PEKALONGAN, Harianmuria.com – Setelah Tempat Pembuangan Akhir (TPA) Degayu resmi mendapatkan perpanjangan masa operasional selama enam bulan hingga pertengahan 2026, Dinas Lingkungan Hidup (DLH) Kota Pekalongan langsung tancap gas menyiapkan strategi pengelolaan sampah secara menyeluruh dari hulu hingga hilir.
Pembenahan dari Hulu hingga Hilir
Kepala DLH Kota Pekalongan, Joko Purnomo, menjelaskan bahwa pembenahan dilakukan secara terintegrasi agar penyelesaian sampah bisa dimulai dari sumbernya dan berkelanjutan hingga tahap akhir.
“Dari hulu, kami membangun Tempat Pengolahan Sampah Terpadu (TPST) dan Tempat Pengolahan Sampah Reduce, Reuse, Recycle (TPS-3R) di sejumlah titik agar penyelesaian bisa dilakukan di sumbernya. Di hilir, kami juga berbenah di TPA Degayu dengan mengubah sistem dari open dumping menjadi controlled landfill,” jelasnya, Rabu, 29 Oktober 2025.
Baca juga: Operasional TPA Degayu Diperpanjang 6 Bulan, Pemkot Pekalongan Gaspol Benahi Sampah
Menurut Joko, saat ini DLH tengah mendatangkan alat berat seperti buldoser untuk meratakan gunungan sampah di TPA Degayu. Setelah diratakan, permukaan tumpukan tidak akan ditutup tanah, melainkan menggunakan lapisan biodegradable atau plastik ramah lingkungan sesuai arahan Kementerian Lingkungan Hidup.
“Dengan sistem ini, TPA Degayu diharapkan bisa tetap dimanfaatkan secara aman dan berkelanjutan,” ujarnya.
Pembangunan TPS-3R di Berbagai Wilayah
Joko menambahkan, pembangunan sarana dan prasarana pengelolaan sampah di berbagai wilayah juga terus dikebut.
“Pembangunan TPS-3R di Banyurip, Pringrejo, dan Krapyak sudah selesai 100 persen. Sementara TPS-3R di Poncol, Medono, dan Klego masih dalam proses penyelesaian,” ungkapnya.
Adapun dua titik lain, yakni Buaran Kradenan dan Kalibaros, saat ini sedang dalam tahap pengurukan lahan dan pengajuan pendanaan ke Kementerian Pekerjaan Umum melalui Kementerian Lingkungan Hidup agar bisa mendapatkan TPS-3R baru berkapasitas 5–10 ton per hari.

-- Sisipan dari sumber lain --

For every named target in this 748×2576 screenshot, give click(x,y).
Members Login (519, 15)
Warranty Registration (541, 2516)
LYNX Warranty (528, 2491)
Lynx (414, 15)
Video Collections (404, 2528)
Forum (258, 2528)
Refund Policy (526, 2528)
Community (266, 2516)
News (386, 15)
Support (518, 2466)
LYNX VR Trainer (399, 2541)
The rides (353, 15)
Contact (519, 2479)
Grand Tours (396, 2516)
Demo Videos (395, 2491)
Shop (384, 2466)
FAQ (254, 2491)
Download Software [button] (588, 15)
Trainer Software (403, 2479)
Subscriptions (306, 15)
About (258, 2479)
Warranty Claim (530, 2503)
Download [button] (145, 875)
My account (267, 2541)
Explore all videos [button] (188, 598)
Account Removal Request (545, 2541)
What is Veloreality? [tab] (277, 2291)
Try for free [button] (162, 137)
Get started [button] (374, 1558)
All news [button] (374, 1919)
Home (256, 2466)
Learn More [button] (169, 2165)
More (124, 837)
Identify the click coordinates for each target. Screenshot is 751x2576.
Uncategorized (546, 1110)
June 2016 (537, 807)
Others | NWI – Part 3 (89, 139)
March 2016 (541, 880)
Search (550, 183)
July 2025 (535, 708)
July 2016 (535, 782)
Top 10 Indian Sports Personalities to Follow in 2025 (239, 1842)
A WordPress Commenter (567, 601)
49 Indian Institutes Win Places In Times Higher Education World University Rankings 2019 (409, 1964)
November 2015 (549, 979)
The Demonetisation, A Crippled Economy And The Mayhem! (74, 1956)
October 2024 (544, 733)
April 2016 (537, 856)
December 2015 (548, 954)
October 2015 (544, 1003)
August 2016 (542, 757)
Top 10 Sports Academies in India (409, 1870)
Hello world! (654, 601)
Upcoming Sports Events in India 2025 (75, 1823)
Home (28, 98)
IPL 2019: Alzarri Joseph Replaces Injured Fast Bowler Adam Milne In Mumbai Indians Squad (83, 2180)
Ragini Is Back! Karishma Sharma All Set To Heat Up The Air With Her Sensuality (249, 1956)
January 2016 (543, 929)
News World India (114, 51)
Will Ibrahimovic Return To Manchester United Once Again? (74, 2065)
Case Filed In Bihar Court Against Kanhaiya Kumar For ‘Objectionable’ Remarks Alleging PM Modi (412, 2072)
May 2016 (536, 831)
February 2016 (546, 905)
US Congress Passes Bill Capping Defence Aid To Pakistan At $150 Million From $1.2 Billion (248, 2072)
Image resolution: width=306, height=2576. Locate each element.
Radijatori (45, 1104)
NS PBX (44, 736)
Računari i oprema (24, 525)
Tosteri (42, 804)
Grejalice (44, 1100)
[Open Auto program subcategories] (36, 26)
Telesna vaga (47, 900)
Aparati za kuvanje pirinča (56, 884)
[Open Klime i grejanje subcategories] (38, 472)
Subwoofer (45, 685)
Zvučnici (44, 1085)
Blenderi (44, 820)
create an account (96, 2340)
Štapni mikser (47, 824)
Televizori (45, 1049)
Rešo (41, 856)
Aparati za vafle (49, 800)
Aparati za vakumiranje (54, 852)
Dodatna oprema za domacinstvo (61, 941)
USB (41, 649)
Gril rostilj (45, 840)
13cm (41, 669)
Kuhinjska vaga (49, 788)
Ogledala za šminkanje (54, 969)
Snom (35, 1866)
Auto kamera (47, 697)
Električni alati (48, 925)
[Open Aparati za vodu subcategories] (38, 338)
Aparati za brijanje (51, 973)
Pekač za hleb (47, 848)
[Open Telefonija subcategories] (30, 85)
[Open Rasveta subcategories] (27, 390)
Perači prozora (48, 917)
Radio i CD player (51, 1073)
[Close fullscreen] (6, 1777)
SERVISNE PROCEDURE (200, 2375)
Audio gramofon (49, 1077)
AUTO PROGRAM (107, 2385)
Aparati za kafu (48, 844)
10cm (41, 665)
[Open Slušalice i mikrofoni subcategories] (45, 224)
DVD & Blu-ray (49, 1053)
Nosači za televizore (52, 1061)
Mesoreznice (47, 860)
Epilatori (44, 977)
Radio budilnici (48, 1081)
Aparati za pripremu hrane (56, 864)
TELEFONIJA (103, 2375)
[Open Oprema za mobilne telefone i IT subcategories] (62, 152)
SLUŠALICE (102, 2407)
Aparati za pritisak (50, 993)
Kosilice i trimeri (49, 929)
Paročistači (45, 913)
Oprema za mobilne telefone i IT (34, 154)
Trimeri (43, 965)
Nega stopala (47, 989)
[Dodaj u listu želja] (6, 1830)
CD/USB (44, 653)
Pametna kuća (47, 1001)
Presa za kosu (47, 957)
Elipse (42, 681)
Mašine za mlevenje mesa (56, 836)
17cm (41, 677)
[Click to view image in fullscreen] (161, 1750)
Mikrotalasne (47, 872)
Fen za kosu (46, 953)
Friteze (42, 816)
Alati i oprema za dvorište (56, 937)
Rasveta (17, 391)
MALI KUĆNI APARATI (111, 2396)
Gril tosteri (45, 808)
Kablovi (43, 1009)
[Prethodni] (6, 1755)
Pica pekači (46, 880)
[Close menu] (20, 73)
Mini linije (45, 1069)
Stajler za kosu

Dilengkapi Teknologi Pengolahan Modern
Setiap TPS-3R nantinya akan dilengkapi dengan peralatan modern seperti conveyor, mesin pemilah, alat press, serta mesin pencacah sampah organik dan anorganik untuk diolah menjadi Refuse Derived Fuel (RDF) atau bahan bakar alternatif ramah lingkungan.
“Akhir November nanti alat-alat itu akan kami pasang, dan Desember sudah mulai uji coba. Kami instruksikan seluruh Kelompok Swadaya Masyarakat (KSM) pengelola TPS-3R agar memastikan sampah di wilayahnya dapat terselesaikan setiap hari tanpa penumpukan,” tegas Joko.